Exercise 12.4 (a) Variation to Exercise 5.18 from the book (where the book is slightly
Ex. 5.18
inaccurate). Convince yourself that if the number of classes equals M that the rank of
the between scatter matrix Sb is at most M − 1. You can either try to proof this, which
might be a bit though, or you can develop some insight be staring at the formula or
doing some experiments in, say, Matlab.
(b) In which (two) different cases can the rank of Sb be smaller than M − 1? Note
that this applies similarly to any estimate of a covariance matrix based on M samples.
12.3
Supervised Feature Extraction: the Fisher Mapping
Exercise 12.5 (a) Consider three arbitrary points in a 2-dimensional feature space. One is
from one class and the two others from the other. That is, we have a two-class problem.

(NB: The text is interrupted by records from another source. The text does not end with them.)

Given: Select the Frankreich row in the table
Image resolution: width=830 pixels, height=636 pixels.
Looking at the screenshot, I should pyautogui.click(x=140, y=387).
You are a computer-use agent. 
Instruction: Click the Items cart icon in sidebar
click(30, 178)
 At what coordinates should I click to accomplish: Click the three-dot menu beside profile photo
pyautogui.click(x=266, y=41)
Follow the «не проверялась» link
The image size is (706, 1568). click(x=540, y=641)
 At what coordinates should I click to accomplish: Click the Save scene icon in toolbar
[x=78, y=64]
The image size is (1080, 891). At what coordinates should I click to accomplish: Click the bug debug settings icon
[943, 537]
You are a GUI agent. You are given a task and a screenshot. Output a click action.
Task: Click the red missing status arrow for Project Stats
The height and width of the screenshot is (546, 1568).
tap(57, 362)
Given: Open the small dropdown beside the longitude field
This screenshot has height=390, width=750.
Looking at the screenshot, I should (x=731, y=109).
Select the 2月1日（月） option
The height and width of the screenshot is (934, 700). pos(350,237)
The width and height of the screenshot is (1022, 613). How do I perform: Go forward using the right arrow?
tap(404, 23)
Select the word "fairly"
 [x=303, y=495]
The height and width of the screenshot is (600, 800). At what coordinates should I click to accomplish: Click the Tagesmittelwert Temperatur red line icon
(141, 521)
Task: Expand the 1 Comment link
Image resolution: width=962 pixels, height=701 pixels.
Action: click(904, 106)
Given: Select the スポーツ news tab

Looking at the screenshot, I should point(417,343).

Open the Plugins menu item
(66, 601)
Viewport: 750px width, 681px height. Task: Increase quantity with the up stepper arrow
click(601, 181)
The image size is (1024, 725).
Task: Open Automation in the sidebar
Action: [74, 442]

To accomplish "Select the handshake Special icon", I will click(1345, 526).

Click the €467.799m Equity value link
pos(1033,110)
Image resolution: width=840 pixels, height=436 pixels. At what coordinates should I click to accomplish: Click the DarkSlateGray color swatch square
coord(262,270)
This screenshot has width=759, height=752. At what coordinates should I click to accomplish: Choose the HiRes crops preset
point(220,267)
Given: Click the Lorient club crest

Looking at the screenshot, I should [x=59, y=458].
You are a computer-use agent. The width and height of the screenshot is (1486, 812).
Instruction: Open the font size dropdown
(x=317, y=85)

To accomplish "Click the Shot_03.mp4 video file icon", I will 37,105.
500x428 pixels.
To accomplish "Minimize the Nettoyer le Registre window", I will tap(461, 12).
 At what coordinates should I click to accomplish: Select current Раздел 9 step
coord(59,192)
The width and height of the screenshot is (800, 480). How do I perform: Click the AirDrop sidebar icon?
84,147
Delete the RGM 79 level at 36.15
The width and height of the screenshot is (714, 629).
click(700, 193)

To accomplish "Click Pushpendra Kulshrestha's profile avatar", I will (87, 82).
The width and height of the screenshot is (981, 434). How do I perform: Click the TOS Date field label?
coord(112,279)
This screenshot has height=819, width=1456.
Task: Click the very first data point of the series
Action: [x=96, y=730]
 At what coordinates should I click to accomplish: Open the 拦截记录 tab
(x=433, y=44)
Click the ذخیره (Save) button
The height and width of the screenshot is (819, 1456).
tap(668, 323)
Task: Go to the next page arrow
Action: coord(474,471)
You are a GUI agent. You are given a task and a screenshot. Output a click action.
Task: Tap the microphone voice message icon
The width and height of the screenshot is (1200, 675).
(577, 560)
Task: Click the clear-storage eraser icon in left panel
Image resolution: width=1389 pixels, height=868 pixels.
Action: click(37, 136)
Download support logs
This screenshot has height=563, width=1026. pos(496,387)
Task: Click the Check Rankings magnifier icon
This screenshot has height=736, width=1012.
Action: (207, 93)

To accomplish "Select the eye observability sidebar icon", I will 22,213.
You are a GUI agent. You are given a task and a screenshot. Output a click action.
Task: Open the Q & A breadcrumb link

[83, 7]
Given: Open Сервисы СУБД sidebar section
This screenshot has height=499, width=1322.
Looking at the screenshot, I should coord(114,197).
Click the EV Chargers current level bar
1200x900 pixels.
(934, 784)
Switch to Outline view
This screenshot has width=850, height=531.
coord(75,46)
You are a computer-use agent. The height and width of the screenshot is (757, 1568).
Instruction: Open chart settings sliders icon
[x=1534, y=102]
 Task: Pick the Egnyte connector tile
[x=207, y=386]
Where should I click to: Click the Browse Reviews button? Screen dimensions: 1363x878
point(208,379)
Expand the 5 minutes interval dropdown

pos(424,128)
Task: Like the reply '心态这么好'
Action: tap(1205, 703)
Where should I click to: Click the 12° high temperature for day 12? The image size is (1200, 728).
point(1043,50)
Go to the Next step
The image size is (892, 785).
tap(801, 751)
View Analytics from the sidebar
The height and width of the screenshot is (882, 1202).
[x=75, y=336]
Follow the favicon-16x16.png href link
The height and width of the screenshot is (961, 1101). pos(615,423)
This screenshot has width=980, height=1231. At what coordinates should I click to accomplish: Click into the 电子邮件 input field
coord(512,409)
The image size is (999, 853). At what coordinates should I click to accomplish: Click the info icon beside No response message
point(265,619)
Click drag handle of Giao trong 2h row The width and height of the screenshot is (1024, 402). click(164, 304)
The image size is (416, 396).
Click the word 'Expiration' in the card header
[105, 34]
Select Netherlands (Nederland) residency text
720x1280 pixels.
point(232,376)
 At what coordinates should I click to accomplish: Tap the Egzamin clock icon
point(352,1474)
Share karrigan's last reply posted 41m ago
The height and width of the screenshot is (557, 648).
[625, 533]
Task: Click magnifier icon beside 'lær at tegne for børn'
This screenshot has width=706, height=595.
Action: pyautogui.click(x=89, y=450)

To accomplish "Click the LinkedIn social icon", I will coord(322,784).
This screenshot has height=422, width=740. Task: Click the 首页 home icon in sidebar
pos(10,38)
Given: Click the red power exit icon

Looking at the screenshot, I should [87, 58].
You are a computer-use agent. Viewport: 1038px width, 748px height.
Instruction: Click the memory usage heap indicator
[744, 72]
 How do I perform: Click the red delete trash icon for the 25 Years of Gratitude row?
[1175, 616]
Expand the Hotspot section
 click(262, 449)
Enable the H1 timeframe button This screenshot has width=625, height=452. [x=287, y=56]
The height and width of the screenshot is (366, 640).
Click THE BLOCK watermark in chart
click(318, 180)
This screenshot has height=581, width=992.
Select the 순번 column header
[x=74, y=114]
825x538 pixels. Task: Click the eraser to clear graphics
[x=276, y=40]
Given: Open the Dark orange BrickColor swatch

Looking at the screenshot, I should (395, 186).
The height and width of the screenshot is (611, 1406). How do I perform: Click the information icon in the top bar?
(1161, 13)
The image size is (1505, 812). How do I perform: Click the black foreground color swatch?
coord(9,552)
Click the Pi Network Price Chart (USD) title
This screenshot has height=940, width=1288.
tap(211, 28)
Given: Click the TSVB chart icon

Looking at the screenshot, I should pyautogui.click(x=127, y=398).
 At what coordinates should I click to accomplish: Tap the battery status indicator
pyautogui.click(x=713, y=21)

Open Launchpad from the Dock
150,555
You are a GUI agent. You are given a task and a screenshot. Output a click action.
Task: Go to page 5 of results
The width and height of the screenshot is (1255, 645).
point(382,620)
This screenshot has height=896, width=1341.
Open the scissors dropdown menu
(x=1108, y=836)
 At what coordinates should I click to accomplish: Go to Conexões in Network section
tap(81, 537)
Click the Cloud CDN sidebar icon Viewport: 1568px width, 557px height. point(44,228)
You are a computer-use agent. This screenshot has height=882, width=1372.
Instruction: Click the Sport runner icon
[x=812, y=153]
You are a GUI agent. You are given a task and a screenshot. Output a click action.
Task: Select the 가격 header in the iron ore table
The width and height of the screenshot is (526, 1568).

What (obviously?) is the 1-dimensional subspace that is optimal according to the Fisher
mapping/LDA? What value would the Fisher criterion take on in this case? Explain
your answers.
(b) Consider an arbitrary two-class problem in three dimensions with three points in
one class and one in the other. How can one determine a 1-dimensional subspace in
this 3D space that optimizes the Fisher criterion? (Like in (a), a geometric view maybe
seems the easiest here.)
(c) Again we take a two-class problem with four objects in 3D but now both classes
contain the same number of points. Again determine the 1D subspace that Fisher gives.
(d) When dealing with two points from two different classes in three dimensions, how
many essentially different Fisher optimal 1D subspaces are there?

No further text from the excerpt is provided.